Learning Feedback Terms for Reactive Planning and Control
This work addresses the need for reactive motion planning in robotics for human environments, but it is incremental as it builds on existing methods like DMPs and neural networks.
The paper tackles the problem of enabling robots to react to dynamic human environments by learning a reactive modification term for movement plans, using dynamic movement primitives and neural networks from human demonstrations, and demonstrates effectiveness on an anthropomorphic robotic system for obstacle avoidance.
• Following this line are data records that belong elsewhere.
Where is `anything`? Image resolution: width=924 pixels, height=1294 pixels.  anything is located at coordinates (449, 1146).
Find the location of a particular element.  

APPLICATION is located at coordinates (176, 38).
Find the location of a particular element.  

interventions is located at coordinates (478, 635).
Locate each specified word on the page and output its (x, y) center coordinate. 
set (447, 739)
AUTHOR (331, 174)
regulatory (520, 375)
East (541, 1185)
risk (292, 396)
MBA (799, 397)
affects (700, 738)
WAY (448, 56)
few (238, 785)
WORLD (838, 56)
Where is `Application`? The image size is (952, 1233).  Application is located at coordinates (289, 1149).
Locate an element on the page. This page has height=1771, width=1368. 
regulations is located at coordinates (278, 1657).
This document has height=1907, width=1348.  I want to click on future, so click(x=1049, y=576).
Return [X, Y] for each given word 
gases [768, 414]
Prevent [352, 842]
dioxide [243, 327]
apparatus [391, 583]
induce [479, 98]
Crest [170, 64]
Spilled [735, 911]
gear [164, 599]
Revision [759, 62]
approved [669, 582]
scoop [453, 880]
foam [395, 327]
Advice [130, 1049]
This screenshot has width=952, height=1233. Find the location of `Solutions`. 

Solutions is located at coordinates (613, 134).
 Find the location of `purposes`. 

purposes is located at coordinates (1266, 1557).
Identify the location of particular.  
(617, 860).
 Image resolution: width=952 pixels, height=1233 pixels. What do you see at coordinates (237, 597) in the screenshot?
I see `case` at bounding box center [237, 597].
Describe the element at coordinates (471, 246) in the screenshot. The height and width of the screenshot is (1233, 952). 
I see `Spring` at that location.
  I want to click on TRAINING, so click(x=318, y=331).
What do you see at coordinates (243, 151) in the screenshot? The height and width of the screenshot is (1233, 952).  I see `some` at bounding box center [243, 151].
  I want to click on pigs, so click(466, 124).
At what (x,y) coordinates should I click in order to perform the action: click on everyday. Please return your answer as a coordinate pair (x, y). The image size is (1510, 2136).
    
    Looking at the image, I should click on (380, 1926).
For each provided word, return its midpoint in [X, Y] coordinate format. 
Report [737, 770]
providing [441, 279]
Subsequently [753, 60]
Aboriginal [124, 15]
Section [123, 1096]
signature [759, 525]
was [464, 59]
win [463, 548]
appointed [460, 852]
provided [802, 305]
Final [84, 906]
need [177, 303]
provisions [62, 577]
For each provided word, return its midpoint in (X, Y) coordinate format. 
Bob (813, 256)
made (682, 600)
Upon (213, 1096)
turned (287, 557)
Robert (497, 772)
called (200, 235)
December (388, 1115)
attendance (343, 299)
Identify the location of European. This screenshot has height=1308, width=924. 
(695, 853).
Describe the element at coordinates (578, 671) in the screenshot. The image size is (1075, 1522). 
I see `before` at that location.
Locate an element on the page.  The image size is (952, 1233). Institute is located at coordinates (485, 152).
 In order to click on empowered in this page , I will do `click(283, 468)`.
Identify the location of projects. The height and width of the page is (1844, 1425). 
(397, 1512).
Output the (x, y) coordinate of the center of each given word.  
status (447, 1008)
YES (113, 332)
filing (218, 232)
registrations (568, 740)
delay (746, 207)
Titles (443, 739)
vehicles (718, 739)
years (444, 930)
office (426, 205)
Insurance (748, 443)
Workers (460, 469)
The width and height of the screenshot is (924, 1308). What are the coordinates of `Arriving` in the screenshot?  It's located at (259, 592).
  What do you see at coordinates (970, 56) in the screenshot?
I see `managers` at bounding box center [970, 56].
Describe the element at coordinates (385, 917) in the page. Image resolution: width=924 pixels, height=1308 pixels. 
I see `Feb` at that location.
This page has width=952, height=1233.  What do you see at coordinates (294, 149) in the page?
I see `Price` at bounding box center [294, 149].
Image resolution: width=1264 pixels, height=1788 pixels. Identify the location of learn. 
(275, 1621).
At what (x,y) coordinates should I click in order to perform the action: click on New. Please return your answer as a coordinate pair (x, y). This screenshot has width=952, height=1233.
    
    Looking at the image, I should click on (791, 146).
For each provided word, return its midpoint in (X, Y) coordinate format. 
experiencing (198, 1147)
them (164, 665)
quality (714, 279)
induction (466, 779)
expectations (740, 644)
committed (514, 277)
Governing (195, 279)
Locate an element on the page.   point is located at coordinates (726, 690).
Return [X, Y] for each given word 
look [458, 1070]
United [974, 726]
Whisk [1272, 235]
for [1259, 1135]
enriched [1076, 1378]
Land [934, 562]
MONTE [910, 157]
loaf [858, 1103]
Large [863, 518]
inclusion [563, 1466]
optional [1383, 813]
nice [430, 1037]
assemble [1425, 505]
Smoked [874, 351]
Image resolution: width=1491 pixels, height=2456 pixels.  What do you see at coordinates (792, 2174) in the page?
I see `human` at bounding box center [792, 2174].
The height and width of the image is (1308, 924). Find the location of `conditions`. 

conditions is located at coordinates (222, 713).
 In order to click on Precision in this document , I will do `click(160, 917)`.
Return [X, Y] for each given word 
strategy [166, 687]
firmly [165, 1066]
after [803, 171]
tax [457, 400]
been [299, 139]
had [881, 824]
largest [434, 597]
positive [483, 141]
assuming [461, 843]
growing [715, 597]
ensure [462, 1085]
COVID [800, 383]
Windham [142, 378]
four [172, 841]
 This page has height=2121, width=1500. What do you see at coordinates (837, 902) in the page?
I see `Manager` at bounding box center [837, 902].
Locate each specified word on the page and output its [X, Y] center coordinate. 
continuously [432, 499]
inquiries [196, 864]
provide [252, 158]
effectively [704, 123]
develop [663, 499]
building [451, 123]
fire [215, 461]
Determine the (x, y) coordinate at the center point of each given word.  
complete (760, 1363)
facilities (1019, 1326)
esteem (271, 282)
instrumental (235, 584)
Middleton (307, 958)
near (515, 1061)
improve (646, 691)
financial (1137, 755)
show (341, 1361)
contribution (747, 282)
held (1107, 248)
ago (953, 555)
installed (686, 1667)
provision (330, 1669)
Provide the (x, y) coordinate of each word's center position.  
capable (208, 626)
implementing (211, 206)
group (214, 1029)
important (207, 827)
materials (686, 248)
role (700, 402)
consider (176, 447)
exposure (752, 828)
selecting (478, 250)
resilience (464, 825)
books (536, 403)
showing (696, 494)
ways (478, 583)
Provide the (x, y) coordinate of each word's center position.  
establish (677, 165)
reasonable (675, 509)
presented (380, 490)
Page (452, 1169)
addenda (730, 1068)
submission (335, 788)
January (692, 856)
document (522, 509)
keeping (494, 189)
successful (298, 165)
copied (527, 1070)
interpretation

With the advancement of robotics, machine learning, and machine perception, increasingly more robots will enter human environments to assist with daily tasks. However, dynamically-changing human environments requires reactive motion plans. Reactivity can be accomplished through replanning, e.g. model-predictive control, or through a reactive feedback policy that modifies on-going behavior in response to sensory events. In this paper, we investigate how to use machine learning to add reactivity to a previously learned nominal skilled behavior. We approach this by learning a reactive modification term for movement plans represented by nonlinear differential equations. In particular, we use dynamic movement primitives (DMPs) to represent a skill and a neural network to learn a reactive policy from human demonstrations. We use the well explored domain of obstacle avoidance for robot manipulation as a test bed. Our approach demonstrates how a neural network can be combined with physical insights to ensure robust behavior across different obstacle settings and movement durations. Evaluations on an anthropomorphic robotic system demonstrate the effectiveness of our work.